Replay SageMaker Data Capture Traces

April 30, 2026 · View on GitHub

AIPerf supports replaying production traffic captured by Amazon SageMaker Data Capture. This enables benchmarking inference servers using real request patterns and prompts recorded from SageMaker real-time endpoints.

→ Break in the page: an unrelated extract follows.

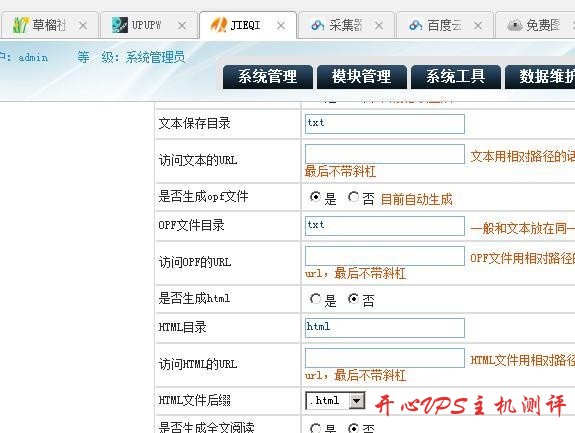
Task: Close the JIEQI browser tab
Action: pyautogui.click(x=281, y=26)
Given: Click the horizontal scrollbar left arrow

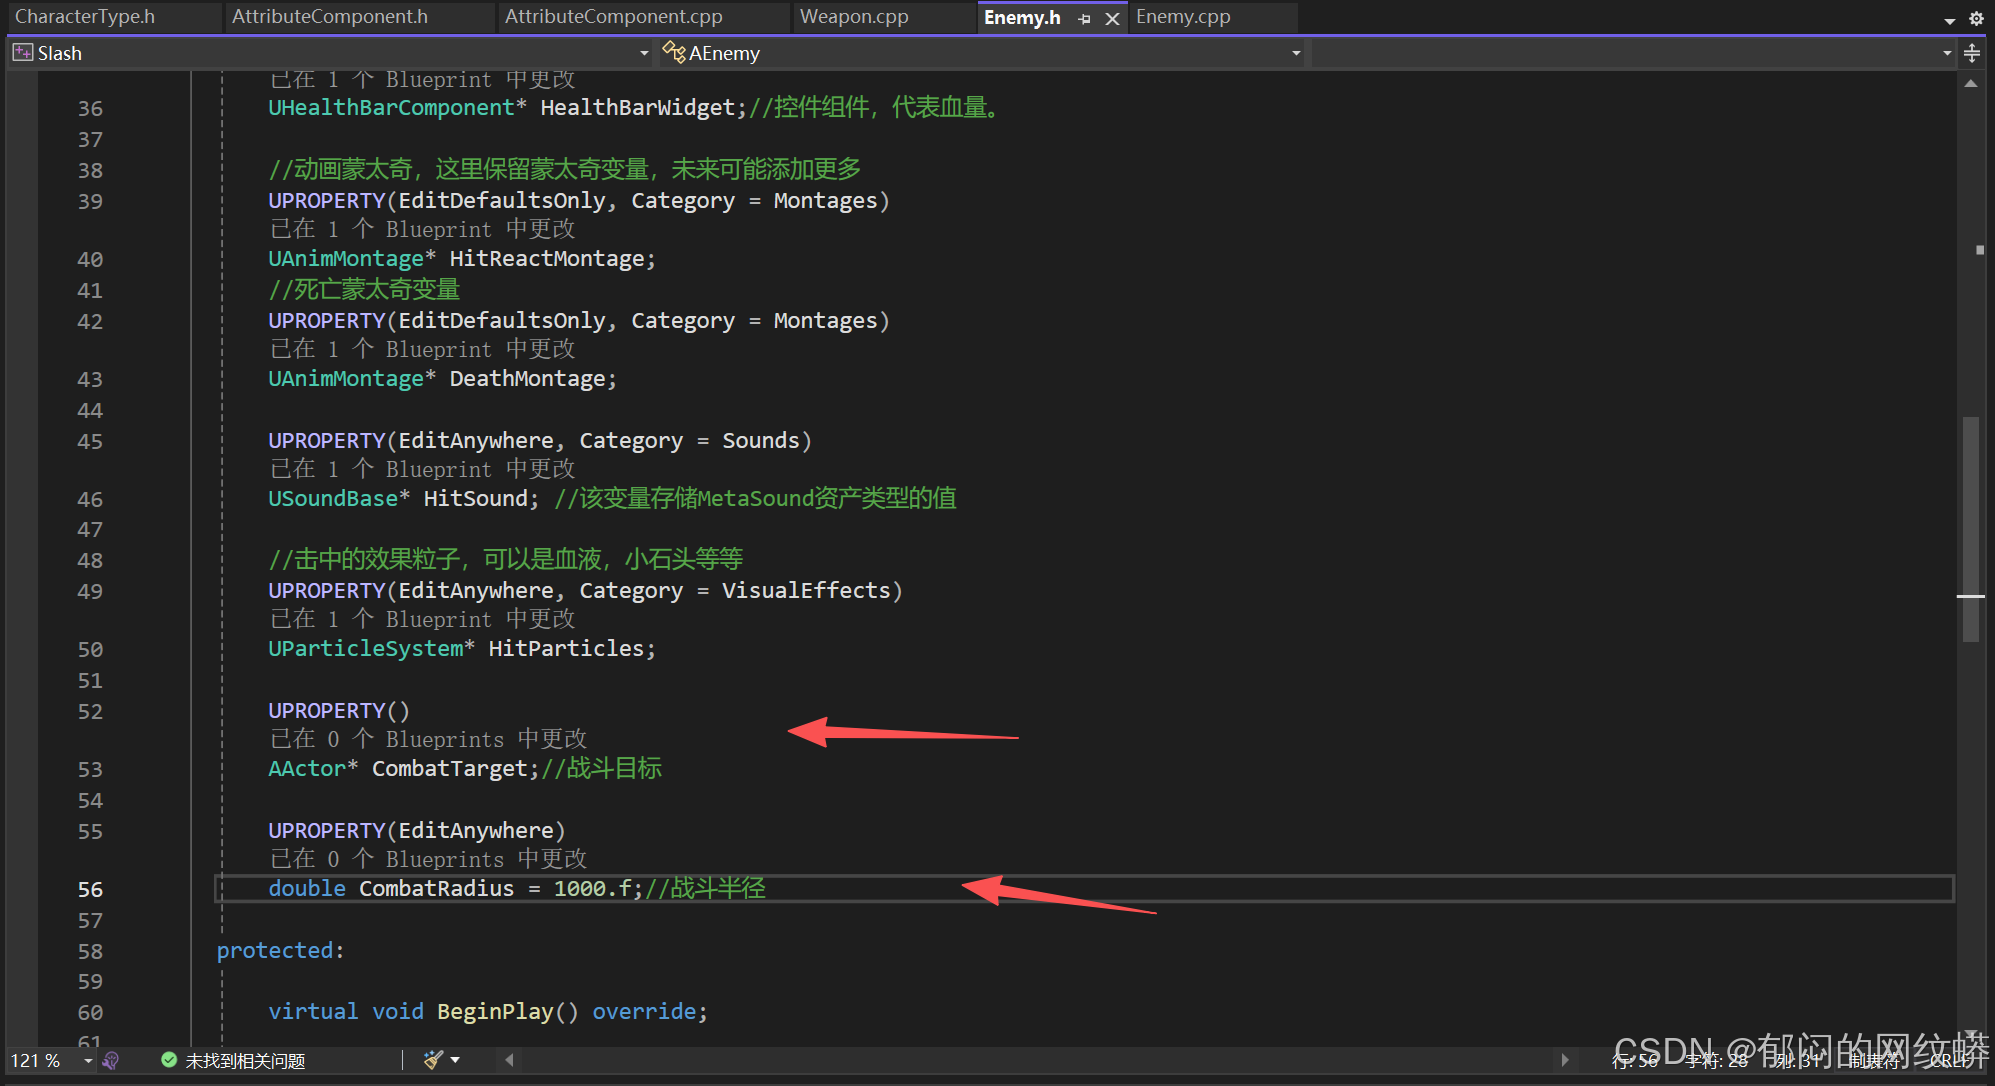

The loader sends the exact captured prompts (literal replay via the messages array) with original request timing, enabling accurate A/B comparisons when migrating models, changing instance types, or upgrading serving frameworks.

Prerequisites

A SageMaker real-time endpoint with Data Capture enabled (captures both input and output)
Captured data synced from S3 to local disk
The captured endpoint must use the OpenAI-compatible chat completions API (messages array in the request payload)

SageMaker Data Capture Format

Data Capture writes JSONL files to S3, partitioned by hour:

s3://<bucket>/<prefix>/<endpoint-name>/<variant-name>/yyyy/mm/dd/hh/<uuid>.jsonl

Each JSONL line contains the full request and response payloads with timing metadata:

{
  "captureData": {
    "endpointInput": {
      "observedContentType": "application/json",
      "mode": "INPUT",
      "data": "{\"messages\":[{\"role\":\"user\",\"content\":\"What is AI?\"}],\"max_tokens\":50}",
      "encoding": "JSON"
    },
    "endpointOutput": {
      "observedContentType": "application/json",
      "mode": "OUTPUT",
      "data": "{\"usage\":{\"prompt_tokens\":12,\"completion_tokens\":30,\"total_tokens\":42},...}",
      "encoding": "JSON"
    }
  },
  "eventMetadata": {
    "eventId": "e4378ff2-2b43-4031-a21f-401bb3c3e038",
    "inferenceTime": "2026-04-29T00:03:18Z"
  },
  "eventVersion": "0"
}

Download and Replay

Sync captured data from S3 and point AIPerf at the directory:

# Sync all capture files (preserves hourly directory structure)
aws s3 sync \
  s3://my-bucket/datacapture/my-endpoint/primary/ \
  ./captured_data/

# Replay against a target server
aiperf profile \
    --model my-model \
    --endpoint-type chat \
    --url localhost:8000 \
    --input-file ./captured_data/ \
    --custom-dataset-type sagemaker_data_capture \
    --fixed-schedule \
    --fixed-schedule-auto-offset

The loader recursively finds all .jsonl files in the directory, parses them, and sorts records by timestamp. No manual file concatenation is needed.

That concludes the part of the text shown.